Aussi, nous nous assurons toujours que les visiteur·euse·s à nos expositions en galerie puissent se procurer des livres et que plusieurs de ces livres soient abordables, afin de leur faire vivre une expérience similaire à la collection d’œuvres d’art.
MD : Les restrictions/limitations physiques reliées à la pandémie ont-elles eu un impact sur vos activités? Avez-vous de nouveaux projets en cours, ou des projets prévus pour l’année à venir que vous aimeriez partager ?
CB : Nous avons dû mettre notre projet sur pause, car une des choses les plus importantes pour nous est de donner accès aux livres, de stimuler la rencontre entre le public et les créateurs, et de créer une expérience sensorielle autour de l’imprimé. Même si nous avons aussi une présence sur les réseaux sociaux et que nous partageons nos découvertes sur une base régulière, celle-ci ne nous suffit pas.
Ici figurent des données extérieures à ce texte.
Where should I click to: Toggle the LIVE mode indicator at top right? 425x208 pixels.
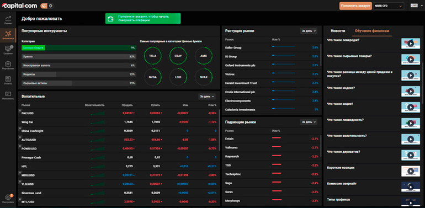point(414,6)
Pour réellement démocratiser le livre d’art, il faut pouvoir l’exposer dans le monde.
La pandémie nous fait réfléchir à la suite de notre projet et nous fait envisager d’autres avenues potentielles, en plus des expositions ponctuelles : la création d’une publication Collectif Blanc, le lancement d’une collection de livres commissariés dans un espace physique permanent, etc.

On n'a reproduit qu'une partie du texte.